## Текст для чтения
▼▼▼
Ванная — тут же, в обитаемом нами домике. Захожу и с любопытством разглядываю это невиданное еще мною сооружение. Японская ванна — это огромное овальное ведро, с поднимающейся посреди него печной трубой, выходящей наружу, сквозь крышу, а иногда и сквозь стену. Ведро наполняется водой, а труба — горящими древесными углями.
Когда температура начала достигать уже точки кипения, хозяин пригласил меня войти в это ведро. Угощение ванной, как я уже сказал, считается одной из самых крупных и необходимых любезностей, отказаться от которой, не желая нанести кровной обиды гостеприимным и радушным хозяевам, нет никакой возможности.
В качестве гостя, я приглашаюсь первым войти в ванну; при этом мой квартирный хозяин и все домочадцы, не исключая женщин и детей, стоят вокруг нас в ожидании своей очереди…
Вся эта оригинальная и необычная обстановка ставит меня в крайне неловкое положение. Я конфужусь, краснею, отговариваюсь под разными предлогами и силюсь вырваться на свою половину, — но, в конце концов приходится уступить настоятельным просьбам хозяина, повторяемым единодушным хором голосов всего общества, не исключая и дам, и я, волей-неволей, покоряюсь судьбе… Но уже со второй ступеньки я выскакиваю из воды, как ошпаренный: пока я упирался, робел и смущался, — вода достигла уже почти 80 градусов по Цельсию…
Тем не менее, после меня, в строгой очереди, входит в ванну хозяин дома, затем хозяйка, сыновья, дочери и все домочадцы поочередно. Каждый из них сидит в ванне не менее пяти-десяти минут, пока, в буквальном смысле, не доварится в ней.
* * *
В полдень следующего дня меня приглашают к обеду. В это время приходят гости, и я имею возможность наделе познакомиться с «японскими церемониями».
▲▲▲
## Поставленная задача A
Перепишите слово в слово отрывок из текста о японской ванне от «Ванная — тут» до «нет никакой возможности.».
## Поставленная задача B
В каком порядке, согласно тексту о японской ванне, входят в ванну после гостя?
Материал ниже с этим текстом никак не связан.

## Предоставленные данные
▼▼▼
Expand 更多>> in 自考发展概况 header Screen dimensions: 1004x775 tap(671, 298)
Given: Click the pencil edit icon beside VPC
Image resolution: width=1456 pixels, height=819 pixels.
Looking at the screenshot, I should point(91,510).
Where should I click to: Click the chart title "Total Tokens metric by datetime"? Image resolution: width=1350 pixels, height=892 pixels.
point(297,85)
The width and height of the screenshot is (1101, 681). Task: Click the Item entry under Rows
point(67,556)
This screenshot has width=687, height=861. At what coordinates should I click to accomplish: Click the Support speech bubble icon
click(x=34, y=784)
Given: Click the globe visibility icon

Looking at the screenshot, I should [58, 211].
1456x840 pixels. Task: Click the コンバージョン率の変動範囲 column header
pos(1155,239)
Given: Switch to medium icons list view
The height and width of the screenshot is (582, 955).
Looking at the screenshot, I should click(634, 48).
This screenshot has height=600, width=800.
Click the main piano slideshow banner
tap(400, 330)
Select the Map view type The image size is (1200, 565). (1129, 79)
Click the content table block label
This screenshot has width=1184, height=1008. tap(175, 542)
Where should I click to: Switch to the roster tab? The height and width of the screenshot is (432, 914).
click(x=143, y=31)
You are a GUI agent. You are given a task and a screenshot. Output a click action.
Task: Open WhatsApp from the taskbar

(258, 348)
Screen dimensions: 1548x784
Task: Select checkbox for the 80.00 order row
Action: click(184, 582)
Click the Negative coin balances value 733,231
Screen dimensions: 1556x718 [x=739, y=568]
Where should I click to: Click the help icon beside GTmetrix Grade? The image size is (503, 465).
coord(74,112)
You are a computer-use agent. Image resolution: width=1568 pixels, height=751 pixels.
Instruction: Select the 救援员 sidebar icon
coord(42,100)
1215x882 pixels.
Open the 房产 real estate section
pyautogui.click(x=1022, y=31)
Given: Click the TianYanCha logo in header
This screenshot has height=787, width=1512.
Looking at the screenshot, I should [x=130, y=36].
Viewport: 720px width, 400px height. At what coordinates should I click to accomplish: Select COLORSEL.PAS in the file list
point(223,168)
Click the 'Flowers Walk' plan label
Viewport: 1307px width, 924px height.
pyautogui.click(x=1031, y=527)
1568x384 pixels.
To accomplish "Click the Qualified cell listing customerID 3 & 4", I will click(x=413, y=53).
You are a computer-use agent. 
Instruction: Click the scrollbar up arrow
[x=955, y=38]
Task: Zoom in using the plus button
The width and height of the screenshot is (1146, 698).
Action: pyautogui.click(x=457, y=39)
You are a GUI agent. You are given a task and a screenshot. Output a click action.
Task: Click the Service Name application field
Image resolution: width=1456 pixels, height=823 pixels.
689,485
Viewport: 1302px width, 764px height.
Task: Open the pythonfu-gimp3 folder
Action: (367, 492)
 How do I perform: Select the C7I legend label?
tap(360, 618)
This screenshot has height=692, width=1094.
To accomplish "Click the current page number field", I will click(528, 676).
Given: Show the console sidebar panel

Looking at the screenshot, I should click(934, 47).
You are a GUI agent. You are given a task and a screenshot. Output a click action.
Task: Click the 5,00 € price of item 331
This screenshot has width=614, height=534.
▲▲▲
## Решение задачи A
Ванная — тут же, в обитаемом нами домике. Захожу и с любопытством разглядываю это невиданное еще мною сооружение. Японская ванна — это огромное овальное ведро, с поднимающейся посреди него печной трубой, выходящей наружу, сквозь крышу, а иногда и сквозь стену. Ведро наполняется водой, а труба — горящими древесными углями.
Когда температура начала достигать уже точки кипения, хозяин пригласил меня войти в это ведро. Угощение ванной, как я уже сказал, считается одной из самых крупных и необходимых любезностей, отказаться от которой, не желая нанести кровной обиды гостеприимным и радушным хозяевам, нет никакой возможности.

## Решение задачи B
Сначала хозяин дома, затем хозяйка, сыновья, дочери и все домочадцы поочередно.